+++ Dataset records

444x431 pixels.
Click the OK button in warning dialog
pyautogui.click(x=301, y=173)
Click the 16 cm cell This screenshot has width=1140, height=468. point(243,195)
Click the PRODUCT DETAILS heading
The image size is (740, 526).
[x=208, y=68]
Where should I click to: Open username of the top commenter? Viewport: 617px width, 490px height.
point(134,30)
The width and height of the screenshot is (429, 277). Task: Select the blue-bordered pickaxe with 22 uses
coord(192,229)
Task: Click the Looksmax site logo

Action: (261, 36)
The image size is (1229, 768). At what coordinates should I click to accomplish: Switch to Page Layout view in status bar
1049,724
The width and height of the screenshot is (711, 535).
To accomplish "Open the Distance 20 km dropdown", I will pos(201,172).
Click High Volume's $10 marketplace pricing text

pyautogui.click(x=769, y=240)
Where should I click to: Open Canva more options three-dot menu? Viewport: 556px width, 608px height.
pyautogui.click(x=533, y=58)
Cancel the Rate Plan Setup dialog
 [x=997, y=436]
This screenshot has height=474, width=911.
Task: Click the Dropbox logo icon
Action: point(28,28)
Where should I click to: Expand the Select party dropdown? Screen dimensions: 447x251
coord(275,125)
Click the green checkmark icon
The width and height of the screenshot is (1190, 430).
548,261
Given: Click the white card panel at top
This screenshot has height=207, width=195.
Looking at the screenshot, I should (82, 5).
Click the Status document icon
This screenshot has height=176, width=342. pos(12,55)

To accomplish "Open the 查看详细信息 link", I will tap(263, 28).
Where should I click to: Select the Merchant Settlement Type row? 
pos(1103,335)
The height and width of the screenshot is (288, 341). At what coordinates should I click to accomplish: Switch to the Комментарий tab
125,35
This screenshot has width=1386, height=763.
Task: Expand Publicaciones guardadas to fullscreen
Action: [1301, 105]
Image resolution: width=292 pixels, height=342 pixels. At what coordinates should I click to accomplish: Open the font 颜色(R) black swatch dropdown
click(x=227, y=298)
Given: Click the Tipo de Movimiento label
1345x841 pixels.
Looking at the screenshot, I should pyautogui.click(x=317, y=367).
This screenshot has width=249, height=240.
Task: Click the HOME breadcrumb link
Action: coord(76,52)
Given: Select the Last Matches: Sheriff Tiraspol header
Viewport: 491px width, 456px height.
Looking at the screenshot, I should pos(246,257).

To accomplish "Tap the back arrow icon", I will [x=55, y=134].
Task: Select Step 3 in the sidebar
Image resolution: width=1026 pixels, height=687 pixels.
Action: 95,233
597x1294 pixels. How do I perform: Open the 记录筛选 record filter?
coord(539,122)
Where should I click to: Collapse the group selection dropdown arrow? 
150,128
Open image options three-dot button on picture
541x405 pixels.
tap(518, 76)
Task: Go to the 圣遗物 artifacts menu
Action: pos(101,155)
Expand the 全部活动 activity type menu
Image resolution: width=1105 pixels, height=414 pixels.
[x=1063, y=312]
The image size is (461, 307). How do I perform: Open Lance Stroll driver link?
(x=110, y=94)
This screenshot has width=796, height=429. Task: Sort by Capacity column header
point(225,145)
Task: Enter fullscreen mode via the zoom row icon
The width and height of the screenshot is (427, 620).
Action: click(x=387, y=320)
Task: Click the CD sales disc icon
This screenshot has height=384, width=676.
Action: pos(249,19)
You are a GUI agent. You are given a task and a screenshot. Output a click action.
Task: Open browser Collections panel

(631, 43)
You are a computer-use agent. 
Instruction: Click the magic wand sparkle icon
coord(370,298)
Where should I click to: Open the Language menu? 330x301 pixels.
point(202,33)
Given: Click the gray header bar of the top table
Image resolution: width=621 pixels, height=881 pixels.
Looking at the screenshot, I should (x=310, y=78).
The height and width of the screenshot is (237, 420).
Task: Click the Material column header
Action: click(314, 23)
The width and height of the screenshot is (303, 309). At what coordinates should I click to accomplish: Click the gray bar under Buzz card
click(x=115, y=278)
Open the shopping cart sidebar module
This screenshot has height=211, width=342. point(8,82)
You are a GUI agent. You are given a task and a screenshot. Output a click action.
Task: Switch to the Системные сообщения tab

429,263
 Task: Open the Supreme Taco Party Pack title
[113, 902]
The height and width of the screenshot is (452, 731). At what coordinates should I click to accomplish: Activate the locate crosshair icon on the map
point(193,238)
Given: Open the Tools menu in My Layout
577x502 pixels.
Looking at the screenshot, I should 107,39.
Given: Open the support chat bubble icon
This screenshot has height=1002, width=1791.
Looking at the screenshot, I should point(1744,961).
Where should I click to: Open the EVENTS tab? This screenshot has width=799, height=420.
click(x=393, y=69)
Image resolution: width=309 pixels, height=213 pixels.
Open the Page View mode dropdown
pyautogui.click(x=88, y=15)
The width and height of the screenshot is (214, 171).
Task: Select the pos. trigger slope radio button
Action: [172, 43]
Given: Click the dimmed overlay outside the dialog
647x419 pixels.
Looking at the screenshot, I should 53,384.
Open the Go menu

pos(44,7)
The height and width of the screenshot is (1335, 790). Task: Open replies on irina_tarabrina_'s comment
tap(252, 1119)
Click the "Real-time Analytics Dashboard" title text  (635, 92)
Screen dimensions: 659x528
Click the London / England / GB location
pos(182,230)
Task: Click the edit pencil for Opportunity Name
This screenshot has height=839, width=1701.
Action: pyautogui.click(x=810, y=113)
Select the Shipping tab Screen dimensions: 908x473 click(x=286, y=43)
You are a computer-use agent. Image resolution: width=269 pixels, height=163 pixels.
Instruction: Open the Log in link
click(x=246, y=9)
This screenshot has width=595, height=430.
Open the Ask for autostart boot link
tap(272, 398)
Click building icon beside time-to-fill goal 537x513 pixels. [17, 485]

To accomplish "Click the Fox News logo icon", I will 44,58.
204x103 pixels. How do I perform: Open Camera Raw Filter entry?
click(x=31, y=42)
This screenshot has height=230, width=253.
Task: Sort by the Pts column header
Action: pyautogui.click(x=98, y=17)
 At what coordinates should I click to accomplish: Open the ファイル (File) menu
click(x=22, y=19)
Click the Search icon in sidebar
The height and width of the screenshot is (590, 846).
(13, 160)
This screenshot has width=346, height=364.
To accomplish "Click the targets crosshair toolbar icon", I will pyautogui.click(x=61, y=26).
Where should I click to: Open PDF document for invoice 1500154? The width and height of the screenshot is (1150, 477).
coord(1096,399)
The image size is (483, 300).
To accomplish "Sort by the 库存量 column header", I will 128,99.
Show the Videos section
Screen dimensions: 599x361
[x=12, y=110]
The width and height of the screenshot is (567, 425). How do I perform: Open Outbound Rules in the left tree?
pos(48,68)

++++++

Copy out every line of the data where the word "time" occurs.

Exercise output -
Click the "Real-time Analytics Dashboard" title text  (635, 92)
Click building icon beside time-to-fill goal 537x513 pixels. [17, 485]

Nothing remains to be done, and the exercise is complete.